Evolution 2.0: On the origin of technologies

Evolution 2.0: On the origin of technologies, by W. Brian Arthur, published by New Scientist, 19 August 2009.

W. Brian Arthur, author of The Nature of Technology, reflects upon the concept of evolution applied to technology, reaching the conclusion that technology is autopoietic (i.e., it creates itself, although with the obvious help of human agency).

Barely four years after the publication of Darwin's On the Origin of Species, the Victorian novelist Samuel Butler was calling for a theory of evolution for machines. Since then, a few hardy souls have attempted to oblige him, but none has quite hit the mark. Their reasoning, very much à la Darwin, is that any given technology has many designers with different ideas —which produces many variations. Of these variations, some are selected for their superior performance and pass on their small differences to future designs. The steady accumulation of such differences gives rise to novel technologies and the result is evolution.

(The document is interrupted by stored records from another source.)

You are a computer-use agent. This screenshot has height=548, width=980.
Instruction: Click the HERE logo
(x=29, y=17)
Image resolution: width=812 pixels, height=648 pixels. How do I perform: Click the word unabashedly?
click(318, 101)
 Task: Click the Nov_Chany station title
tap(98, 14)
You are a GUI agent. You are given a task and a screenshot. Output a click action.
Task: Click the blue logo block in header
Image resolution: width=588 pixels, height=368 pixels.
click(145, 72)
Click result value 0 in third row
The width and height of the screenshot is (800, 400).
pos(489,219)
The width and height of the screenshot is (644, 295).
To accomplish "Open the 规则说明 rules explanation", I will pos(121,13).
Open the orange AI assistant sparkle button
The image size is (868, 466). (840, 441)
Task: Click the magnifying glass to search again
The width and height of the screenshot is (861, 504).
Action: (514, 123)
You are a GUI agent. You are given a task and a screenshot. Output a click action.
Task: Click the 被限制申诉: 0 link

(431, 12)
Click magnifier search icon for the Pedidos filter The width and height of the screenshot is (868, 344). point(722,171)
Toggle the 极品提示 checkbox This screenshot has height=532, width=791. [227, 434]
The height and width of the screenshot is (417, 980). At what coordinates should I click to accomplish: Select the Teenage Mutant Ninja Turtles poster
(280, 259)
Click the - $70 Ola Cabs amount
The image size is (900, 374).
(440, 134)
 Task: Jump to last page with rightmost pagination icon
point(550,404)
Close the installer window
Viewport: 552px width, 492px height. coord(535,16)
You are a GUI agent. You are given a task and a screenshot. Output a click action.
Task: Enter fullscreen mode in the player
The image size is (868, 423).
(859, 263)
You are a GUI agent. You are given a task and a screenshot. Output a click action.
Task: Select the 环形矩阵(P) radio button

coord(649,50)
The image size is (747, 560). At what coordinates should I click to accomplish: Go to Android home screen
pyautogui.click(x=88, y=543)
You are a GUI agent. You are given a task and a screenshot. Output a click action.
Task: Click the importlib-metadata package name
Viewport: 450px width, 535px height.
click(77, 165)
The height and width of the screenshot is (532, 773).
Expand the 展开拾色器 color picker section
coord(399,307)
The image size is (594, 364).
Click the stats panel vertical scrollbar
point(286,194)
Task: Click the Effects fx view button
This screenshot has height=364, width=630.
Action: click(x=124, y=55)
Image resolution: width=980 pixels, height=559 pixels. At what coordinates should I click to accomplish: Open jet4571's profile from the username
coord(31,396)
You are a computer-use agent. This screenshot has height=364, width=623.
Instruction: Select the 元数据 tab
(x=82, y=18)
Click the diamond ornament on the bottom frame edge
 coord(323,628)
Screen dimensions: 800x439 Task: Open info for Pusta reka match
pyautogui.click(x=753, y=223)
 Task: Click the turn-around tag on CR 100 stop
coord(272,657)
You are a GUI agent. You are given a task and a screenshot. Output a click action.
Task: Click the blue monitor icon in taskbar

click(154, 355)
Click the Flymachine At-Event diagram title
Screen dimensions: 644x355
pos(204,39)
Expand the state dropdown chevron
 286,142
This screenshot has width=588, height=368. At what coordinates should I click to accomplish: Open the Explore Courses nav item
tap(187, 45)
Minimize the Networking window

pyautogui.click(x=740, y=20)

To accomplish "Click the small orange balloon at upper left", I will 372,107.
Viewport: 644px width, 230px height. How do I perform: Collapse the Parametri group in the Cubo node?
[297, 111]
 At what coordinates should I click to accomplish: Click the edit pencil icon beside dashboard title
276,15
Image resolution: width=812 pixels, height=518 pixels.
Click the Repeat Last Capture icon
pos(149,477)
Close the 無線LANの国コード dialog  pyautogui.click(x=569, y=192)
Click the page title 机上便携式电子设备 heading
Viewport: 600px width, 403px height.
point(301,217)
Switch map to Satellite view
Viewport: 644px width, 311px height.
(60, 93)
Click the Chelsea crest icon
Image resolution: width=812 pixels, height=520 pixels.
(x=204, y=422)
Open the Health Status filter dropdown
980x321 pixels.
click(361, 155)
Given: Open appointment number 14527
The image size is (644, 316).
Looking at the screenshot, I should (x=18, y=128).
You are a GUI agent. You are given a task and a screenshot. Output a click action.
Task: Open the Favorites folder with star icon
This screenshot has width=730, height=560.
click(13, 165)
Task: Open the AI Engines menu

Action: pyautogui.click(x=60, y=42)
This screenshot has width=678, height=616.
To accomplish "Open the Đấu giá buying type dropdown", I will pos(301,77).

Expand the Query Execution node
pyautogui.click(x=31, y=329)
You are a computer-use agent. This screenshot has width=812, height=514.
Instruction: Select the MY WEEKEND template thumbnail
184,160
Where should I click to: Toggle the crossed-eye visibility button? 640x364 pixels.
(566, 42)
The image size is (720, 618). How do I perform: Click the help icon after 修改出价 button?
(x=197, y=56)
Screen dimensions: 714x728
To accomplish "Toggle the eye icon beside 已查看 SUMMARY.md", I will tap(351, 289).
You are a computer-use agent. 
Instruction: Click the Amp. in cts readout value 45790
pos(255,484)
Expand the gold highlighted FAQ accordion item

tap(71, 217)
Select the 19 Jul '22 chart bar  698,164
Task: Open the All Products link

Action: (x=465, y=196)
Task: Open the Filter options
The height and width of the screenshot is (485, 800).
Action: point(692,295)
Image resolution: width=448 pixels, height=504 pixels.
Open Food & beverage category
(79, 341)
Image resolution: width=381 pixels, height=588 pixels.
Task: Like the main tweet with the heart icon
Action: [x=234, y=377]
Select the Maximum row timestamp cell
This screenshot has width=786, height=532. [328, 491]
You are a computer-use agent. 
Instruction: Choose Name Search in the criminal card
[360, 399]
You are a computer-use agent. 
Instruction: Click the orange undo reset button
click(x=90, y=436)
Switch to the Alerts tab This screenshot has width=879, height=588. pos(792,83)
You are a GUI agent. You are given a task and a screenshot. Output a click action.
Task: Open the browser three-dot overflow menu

This sounds plausible, and it works for already existing technologies —certainly the helicopter and the cellphone progress by variation and selection of better designs. But it doesn't explain the origin of radically novel technologies, the equivalent of novel species in biology. The jet engine, for example, does not arise from the steady accumulation of changes in the piston engine, nor does the computer emerge from accumulated changes in electromechanical calculators. Darwin's mechanism does not apply to technology.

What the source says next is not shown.